- Istruzioni e requisiti
Riscrivi le righe seguenti sostituendo "Where should I click to" con "Where do I click to" ovunque compaia, senza modificare nient'altro.

- Righe del dataset
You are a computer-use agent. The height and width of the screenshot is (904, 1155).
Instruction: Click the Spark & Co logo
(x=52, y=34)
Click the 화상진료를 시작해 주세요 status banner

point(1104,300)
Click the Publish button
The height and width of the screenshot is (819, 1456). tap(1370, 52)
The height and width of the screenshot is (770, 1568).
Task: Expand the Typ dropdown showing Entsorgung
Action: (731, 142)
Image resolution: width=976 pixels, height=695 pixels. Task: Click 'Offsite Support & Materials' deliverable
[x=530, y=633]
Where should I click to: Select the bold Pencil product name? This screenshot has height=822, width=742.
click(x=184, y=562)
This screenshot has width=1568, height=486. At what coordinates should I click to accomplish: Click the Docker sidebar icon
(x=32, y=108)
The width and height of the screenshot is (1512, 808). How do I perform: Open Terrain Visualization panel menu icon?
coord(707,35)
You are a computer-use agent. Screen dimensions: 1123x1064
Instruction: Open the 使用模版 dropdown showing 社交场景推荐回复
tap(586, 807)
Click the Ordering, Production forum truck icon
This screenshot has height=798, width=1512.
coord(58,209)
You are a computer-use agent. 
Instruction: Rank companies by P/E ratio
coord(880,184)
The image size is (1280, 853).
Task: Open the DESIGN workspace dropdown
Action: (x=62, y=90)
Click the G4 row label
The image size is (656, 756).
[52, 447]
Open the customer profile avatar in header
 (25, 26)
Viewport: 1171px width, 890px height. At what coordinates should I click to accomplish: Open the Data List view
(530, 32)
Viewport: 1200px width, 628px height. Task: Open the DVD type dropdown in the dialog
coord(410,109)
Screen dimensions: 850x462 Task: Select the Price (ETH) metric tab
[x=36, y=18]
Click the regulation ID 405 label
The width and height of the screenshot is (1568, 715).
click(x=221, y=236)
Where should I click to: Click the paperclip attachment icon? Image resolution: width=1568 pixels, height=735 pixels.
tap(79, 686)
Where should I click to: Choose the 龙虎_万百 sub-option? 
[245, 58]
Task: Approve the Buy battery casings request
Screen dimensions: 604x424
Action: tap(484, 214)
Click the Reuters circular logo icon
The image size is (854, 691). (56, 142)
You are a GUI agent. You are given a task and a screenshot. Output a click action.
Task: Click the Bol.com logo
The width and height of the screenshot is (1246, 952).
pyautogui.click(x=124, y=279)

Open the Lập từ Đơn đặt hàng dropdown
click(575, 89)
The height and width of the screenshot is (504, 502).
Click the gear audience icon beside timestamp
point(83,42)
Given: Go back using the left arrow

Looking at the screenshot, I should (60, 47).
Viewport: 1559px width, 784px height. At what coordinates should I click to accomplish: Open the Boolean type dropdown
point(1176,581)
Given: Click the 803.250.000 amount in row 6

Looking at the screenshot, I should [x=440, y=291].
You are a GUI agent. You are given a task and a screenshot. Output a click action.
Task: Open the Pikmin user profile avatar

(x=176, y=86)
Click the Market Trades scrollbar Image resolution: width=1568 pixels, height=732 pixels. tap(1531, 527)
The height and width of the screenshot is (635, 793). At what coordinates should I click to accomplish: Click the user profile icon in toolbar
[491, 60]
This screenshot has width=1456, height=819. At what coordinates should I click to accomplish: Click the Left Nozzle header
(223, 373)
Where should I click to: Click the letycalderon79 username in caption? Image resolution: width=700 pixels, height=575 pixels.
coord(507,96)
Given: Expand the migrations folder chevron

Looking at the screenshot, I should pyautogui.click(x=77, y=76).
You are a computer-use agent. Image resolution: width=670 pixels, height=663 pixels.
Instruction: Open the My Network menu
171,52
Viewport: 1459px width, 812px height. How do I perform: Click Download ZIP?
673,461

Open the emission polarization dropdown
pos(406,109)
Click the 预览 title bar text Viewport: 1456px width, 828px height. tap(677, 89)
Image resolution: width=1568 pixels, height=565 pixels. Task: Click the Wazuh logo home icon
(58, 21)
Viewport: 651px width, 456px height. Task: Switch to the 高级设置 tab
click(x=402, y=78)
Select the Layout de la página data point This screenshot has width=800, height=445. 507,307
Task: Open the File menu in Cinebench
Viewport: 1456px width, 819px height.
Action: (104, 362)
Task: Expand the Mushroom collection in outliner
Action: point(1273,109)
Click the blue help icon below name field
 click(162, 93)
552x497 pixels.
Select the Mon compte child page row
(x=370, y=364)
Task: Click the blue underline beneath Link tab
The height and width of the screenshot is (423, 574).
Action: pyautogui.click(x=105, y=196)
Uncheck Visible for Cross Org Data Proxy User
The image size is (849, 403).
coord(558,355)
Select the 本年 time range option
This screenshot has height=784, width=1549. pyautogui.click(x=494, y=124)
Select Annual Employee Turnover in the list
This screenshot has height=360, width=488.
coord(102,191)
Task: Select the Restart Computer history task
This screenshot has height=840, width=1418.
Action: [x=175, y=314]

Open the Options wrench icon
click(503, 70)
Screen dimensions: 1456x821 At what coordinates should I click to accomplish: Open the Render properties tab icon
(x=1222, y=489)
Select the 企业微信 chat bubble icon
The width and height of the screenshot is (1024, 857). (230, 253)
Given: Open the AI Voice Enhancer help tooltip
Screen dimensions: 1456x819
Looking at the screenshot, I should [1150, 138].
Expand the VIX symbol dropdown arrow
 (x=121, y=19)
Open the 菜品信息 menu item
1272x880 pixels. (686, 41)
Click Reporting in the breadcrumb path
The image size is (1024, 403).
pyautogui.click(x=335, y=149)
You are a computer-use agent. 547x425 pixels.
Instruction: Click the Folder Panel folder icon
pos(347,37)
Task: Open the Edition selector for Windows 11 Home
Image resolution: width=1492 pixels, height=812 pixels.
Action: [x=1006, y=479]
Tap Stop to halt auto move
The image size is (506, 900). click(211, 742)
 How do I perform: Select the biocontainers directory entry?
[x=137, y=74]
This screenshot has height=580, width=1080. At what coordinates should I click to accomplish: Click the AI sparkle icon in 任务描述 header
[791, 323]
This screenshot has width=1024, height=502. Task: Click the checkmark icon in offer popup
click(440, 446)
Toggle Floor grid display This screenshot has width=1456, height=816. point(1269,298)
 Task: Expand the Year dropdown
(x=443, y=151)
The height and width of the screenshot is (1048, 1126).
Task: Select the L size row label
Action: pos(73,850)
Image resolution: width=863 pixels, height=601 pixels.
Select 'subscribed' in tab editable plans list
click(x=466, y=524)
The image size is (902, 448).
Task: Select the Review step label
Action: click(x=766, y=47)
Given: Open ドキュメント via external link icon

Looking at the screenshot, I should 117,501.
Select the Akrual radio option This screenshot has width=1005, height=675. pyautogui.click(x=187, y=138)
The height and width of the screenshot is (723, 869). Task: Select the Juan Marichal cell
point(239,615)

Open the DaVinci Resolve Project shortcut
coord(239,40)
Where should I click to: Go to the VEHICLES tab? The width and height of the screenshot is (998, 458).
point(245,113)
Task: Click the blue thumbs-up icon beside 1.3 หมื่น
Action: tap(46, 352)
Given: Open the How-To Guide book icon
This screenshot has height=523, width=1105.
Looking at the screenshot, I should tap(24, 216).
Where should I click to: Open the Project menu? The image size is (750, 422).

- Risposta
You are a computer-use agent. The height and width of the screenshot is (904, 1155).
Instruction: Click the Spark & Co logo
(x=52, y=34)
Click the 화상진료를 시작해 주세요 status banner

point(1104,300)
Click the Publish button
The height and width of the screenshot is (819, 1456). tap(1370, 52)
The height and width of the screenshot is (770, 1568).
Task: Expand the Typ dropdown showing Entsorgung
Action: (731, 142)
Image resolution: width=976 pixels, height=695 pixels. Task: Click 'Offsite Support & Materials' deliverable
[x=530, y=633]
Where do I click to: Select the bold Pencil product name? This screenshot has height=822, width=742.
click(x=184, y=562)
This screenshot has width=1568, height=486. At what coordinates should I click to accomplish: Click the Docker sidebar icon
(x=32, y=108)
The width and height of the screenshot is (1512, 808). How do I perform: Open Terrain Visualization panel menu icon?
coord(707,35)
You are a computer-use agent. Screen dimensions: 1123x1064
Instruction: Open the 使用模版 dropdown showing 社交场景推荐回复
tap(586, 807)
Click the Ordering, Production forum truck icon
This screenshot has height=798, width=1512.
coord(58,209)
You are a computer-use agent. 
Instruction: Rank companies by P/E ratio
coord(880,184)
The image size is (1280, 853).
Task: Open the DESIGN workspace dropdown
Action: (x=62, y=90)
Click the G4 row label
The image size is (656, 756).
[52, 447]
Open the customer profile avatar in header
 (25, 26)
Viewport: 1171px width, 890px height. At what coordinates should I click to accomplish: Open the Data List view
(530, 32)
Viewport: 1200px width, 628px height. Task: Open the DVD type dropdown in the dialog
coord(410,109)
Screen dimensions: 850x462 Task: Select the Price (ETH) metric tab
[x=36, y=18]
Click the regulation ID 405 label
The width and height of the screenshot is (1568, 715).
click(x=221, y=236)
Where do I click to: Click the paperclip attachment icon? Image resolution: width=1568 pixels, height=735 pixels.
tap(79, 686)
Where do I click to: Choose the 龙虎_万百 sub-option? 
[245, 58]
Task: Approve the Buy battery casings request
Screen dimensions: 604x424
Action: tap(484, 214)
Click the Reuters circular logo icon
The image size is (854, 691). (56, 142)
You are a GUI agent. You are given a task and a screenshot. Output a click action.
Task: Click the Bol.com logo
The width and height of the screenshot is (1246, 952).
pyautogui.click(x=124, y=279)

Open the Lập từ Đơn đặt hàng dropdown
click(575, 89)
The height and width of the screenshot is (504, 502).
Click the gear audience icon beside timestamp
point(83,42)
Given: Go back using the left arrow

Looking at the screenshot, I should (60, 47).
Viewport: 1559px width, 784px height. At what coordinates should I click to accomplish: Open the Boolean type dropdown
point(1176,581)
Given: Click the 803.250.000 amount in row 6

Looking at the screenshot, I should [x=440, y=291].
You are a GUI agent. You are given a task and a screenshot. Output a click action.
Task: Open the Pikmin user profile avatar

(x=176, y=86)
Click the Market Trades scrollbar Image resolution: width=1568 pixels, height=732 pixels. tap(1531, 527)
The height and width of the screenshot is (635, 793). At what coordinates should I click to accomplish: Click the user profile icon in toolbar
[491, 60]
This screenshot has width=1456, height=819. At what coordinates should I click to accomplish: Click the Left Nozzle header
(223, 373)
Where do I click to: Click the letycalderon79 username in caption? Image resolution: width=700 pixels, height=575 pixels.
coord(507,96)
Given: Expand the migrations folder chevron

Looking at the screenshot, I should pyautogui.click(x=77, y=76).
You are a computer-use agent. Image resolution: width=670 pixels, height=663 pixels.
Instruction: Open the My Network menu
171,52
Viewport: 1459px width, 812px height. How do I perform: Click Download ZIP?
673,461

Open the emission polarization dropdown
pos(406,109)
Click the 预览 title bar text Viewport: 1456px width, 828px height. tap(677, 89)
Image resolution: width=1568 pixels, height=565 pixels. Task: Click the Wazuh logo home icon
(58, 21)
Viewport: 651px width, 456px height. Task: Switch to the 高级设置 tab
click(x=402, y=78)
Select the Layout de la página data point This screenshot has width=800, height=445. 507,307
Task: Open the File menu in Cinebench
Viewport: 1456px width, 819px height.
Action: (104, 362)
Task: Expand the Mushroom collection in outliner
Action: point(1273,109)
Click the blue help icon below name field
 click(162, 93)
552x497 pixels.
Select the Mon compte child page row
(x=370, y=364)
Task: Click the blue underline beneath Link tab
The height and width of the screenshot is (423, 574).
Action: pyautogui.click(x=105, y=196)
Uncheck Visible for Cross Org Data Proxy User
The image size is (849, 403).
coord(558,355)
Select the 本年 time range option
This screenshot has height=784, width=1549. pyautogui.click(x=494, y=124)
Select Annual Employee Turnover in the list
This screenshot has height=360, width=488.
coord(102,191)
Task: Select the Restart Computer history task
This screenshot has height=840, width=1418.
Action: [x=175, y=314]

Open the Options wrench icon
click(503, 70)
Screen dimensions: 1456x821 At what coordinates should I click to accomplish: Open the Render properties tab icon
(x=1222, y=489)
Select the 企业微信 chat bubble icon
The width and height of the screenshot is (1024, 857). (230, 253)
Given: Open the AI Voice Enhancer help tooltip
Screen dimensions: 1456x819
Looking at the screenshot, I should [1150, 138].
Expand the VIX symbol dropdown arrow
 (x=121, y=19)
Open the 菜品信息 menu item
1272x880 pixels. (686, 41)
Click Reporting in the breadcrumb path
The image size is (1024, 403).
pyautogui.click(x=335, y=149)
You are a computer-use agent. 547x425 pixels.
Instruction: Click the Folder Panel folder icon
pos(347,37)
Task: Open the Edition selector for Windows 11 Home
Image resolution: width=1492 pixels, height=812 pixels.
Action: [x=1006, y=479]
Tap Stop to halt auto move
The image size is (506, 900). click(211, 742)
 How do I perform: Select the biocontainers directory entry?
[x=137, y=74]
This screenshot has height=580, width=1080. At what coordinates should I click to accomplish: Click the AI sparkle icon in 任务描述 header
[791, 323]
This screenshot has width=1024, height=502. Task: Click the checkmark icon in offer popup
click(440, 446)
Toggle Floor grid display This screenshot has width=1456, height=816. point(1269,298)
 Task: Expand the Year dropdown
(x=443, y=151)
The height and width of the screenshot is (1048, 1126).
Task: Select the L size row label
Action: pos(73,850)
Image resolution: width=863 pixels, height=601 pixels.
Select 'subscribed' in tab editable plans list
click(x=466, y=524)
The image size is (902, 448).
Task: Select the Review step label
Action: click(x=766, y=47)
Given: Open ドキュメント via external link icon

Looking at the screenshot, I should 117,501.
Select the Akrual radio option This screenshot has width=1005, height=675. pyautogui.click(x=187, y=138)
The height and width of the screenshot is (723, 869). Task: Select the Juan Marichal cell
point(239,615)

Open the DaVinci Resolve Project shortcut
coord(239,40)
Where do I click to: Go to the VEHICLES tab? The width and height of the screenshot is (998, 458).
point(245,113)
Task: Click the blue thumbs-up icon beside 1.3 หมื่น
Action: tap(46, 352)
Given: Open the How-To Guide book icon
This screenshot has height=523, width=1105.
Looking at the screenshot, I should tap(24, 216).
Where do I click to: Open the Project menu? The image size is (750, 422).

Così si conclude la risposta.